Could you write out all the records once more, exactly?

Items from a dataset =
Start of Block
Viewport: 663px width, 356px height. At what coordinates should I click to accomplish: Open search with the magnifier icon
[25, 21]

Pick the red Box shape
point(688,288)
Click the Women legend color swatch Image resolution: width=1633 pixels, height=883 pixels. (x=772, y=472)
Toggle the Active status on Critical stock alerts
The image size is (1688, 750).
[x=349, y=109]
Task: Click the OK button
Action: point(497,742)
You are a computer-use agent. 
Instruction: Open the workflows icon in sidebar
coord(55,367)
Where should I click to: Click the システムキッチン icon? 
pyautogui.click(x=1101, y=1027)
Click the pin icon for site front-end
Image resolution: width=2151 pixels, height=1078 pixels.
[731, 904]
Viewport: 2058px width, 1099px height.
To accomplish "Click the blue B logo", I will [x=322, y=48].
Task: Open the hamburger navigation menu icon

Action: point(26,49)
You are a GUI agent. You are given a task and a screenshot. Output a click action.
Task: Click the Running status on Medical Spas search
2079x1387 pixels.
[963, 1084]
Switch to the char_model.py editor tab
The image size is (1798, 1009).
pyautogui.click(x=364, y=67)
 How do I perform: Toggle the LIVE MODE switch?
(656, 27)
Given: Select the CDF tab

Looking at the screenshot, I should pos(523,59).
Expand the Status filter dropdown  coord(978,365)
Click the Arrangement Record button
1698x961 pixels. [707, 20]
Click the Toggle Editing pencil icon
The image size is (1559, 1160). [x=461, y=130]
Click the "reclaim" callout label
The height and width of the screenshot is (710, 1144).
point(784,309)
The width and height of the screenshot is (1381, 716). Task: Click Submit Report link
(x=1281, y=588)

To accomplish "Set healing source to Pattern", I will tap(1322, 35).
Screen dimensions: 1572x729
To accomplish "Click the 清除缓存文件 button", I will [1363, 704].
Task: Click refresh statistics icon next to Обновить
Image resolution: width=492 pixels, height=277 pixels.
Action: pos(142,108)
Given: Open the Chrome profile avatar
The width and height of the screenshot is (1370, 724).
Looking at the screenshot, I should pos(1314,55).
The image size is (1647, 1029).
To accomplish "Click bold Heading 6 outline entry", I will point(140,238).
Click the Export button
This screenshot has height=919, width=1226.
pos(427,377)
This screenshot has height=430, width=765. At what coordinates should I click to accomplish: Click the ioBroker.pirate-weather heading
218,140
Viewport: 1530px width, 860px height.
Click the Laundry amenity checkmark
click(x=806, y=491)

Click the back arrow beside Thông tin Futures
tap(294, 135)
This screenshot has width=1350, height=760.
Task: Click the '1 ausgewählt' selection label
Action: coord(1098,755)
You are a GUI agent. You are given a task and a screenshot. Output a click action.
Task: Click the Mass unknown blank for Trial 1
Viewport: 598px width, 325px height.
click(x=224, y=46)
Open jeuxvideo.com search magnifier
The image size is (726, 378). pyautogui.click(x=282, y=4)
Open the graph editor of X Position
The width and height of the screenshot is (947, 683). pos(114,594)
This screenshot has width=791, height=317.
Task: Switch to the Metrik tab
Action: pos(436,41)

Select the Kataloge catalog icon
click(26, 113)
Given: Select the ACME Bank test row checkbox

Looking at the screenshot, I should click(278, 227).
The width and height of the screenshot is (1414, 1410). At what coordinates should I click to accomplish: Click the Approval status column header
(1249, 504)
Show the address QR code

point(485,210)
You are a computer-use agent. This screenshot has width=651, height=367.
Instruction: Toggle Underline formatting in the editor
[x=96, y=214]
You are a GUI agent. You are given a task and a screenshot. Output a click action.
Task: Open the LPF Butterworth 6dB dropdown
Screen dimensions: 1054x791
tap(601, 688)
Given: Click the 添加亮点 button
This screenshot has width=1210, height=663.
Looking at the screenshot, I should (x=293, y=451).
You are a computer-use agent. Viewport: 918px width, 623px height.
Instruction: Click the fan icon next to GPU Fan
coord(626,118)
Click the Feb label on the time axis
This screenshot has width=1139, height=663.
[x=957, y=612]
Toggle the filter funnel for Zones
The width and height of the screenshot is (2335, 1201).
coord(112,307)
End of Block
Answer space =
Viewport: 663px width, 356px height. At what coordinates should I click to accomplish: Open search with the magnifier icon
[25, 21]

Pick the red Box shape
point(688,288)
Click the Women legend color swatch Image resolution: width=1633 pixels, height=883 pixels. (x=772, y=472)
Toggle the Active status on Critical stock alerts
The image size is (1688, 750).
[x=349, y=109]
Task: Click the OK button
Action: point(497,742)
You are a computer-use agent. 
Instruction: Open the workflows icon in sidebar
coord(55,367)
Where should I click to: Click the システムキッチン icon? 
pyautogui.click(x=1101, y=1027)
Click the pin icon for site front-end
Image resolution: width=2151 pixels, height=1078 pixels.
[731, 904]
Viewport: 2058px width, 1099px height.
To accomplish "Click the blue B logo", I will [x=322, y=48].
Task: Open the hamburger navigation menu icon

Action: point(26,49)
You are a GUI agent. You are given a task and a screenshot. Output a click action.
Task: Click the Running status on Medical Spas search
2079x1387 pixels.
[963, 1084]
Switch to the char_model.py editor tab
The image size is (1798, 1009).
pyautogui.click(x=364, y=67)
 How do I perform: Toggle the LIVE MODE switch?
(656, 27)
Given: Select the CDF tab

Looking at the screenshot, I should pos(523,59).
Expand the Status filter dropdown  coord(978,365)
Click the Arrangement Record button
1698x961 pixels. [707, 20]
Click the Toggle Editing pencil icon
The image size is (1559, 1160). [x=461, y=130]
Click the "reclaim" callout label
The height and width of the screenshot is (710, 1144).
point(784,309)
The width and height of the screenshot is (1381, 716). Task: Click Submit Report link
(x=1281, y=588)

To accomplish "Set healing source to Pattern", I will tap(1322, 35).
Screen dimensions: 1572x729
To accomplish "Click the 清除缓存文件 button", I will [1363, 704].
Task: Click refresh statistics icon next to Обновить
Image resolution: width=492 pixels, height=277 pixels.
Action: pos(142,108)
Given: Open the Chrome profile avatar
The width and height of the screenshot is (1370, 724).
Looking at the screenshot, I should pos(1314,55).
The image size is (1647, 1029).
To accomplish "Click bold Heading 6 outline entry", I will point(140,238).
Click the Export button
This screenshot has height=919, width=1226.
pos(427,377)
This screenshot has height=430, width=765. At what coordinates should I click to accomplish: Click the ioBroker.pirate-weather heading
218,140
Viewport: 1530px width, 860px height.
Click the Laundry amenity checkmark
click(x=806, y=491)

Click the back arrow beside Thông tin Futures
tap(294, 135)
This screenshot has width=1350, height=760.
Task: Click the '1 ausgewählt' selection label
Action: coord(1098,755)
You are a GUI agent. You are given a task and a screenshot. Output a click action.
Task: Click the Mass unknown blank for Trial 1
Viewport: 598px width, 325px height.
click(x=224, y=46)
Open jeuxvideo.com search magnifier
The image size is (726, 378). pyautogui.click(x=282, y=4)
Open the graph editor of X Position
The width and height of the screenshot is (947, 683). pos(114,594)
This screenshot has width=791, height=317.
Task: Switch to the Metrik tab
Action: pos(436,41)

Select the Kataloge catalog icon
click(26, 113)
Given: Select the ACME Bank test row checkbox

Looking at the screenshot, I should click(278, 227).
The width and height of the screenshot is (1414, 1410). At what coordinates should I click to accomplish: Click the Approval status column header
(1249, 504)
Show the address QR code

point(485,210)
You are a computer-use agent. This screenshot has width=651, height=367.
Instruction: Toggle Underline formatting in the editor
[x=96, y=214]
You are a GUI agent. You are given a task and a screenshot. Output a click action.
Task: Open the LPF Butterworth 6dB dropdown
Screen dimensions: 1054x791
tap(601, 688)
Given: Click the 添加亮点 button
This screenshot has width=1210, height=663.
Looking at the screenshot, I should (x=293, y=451).
You are a computer-use agent. Viewport: 918px width, 623px height.
Instruction: Click the fan icon next to GPU Fan
coord(626,118)
Click the Feb label on the time axis
This screenshot has width=1139, height=663.
[x=957, y=612]
Toggle the filter funnel for Zones
The width and height of the screenshot is (2335, 1201).
coord(112,307)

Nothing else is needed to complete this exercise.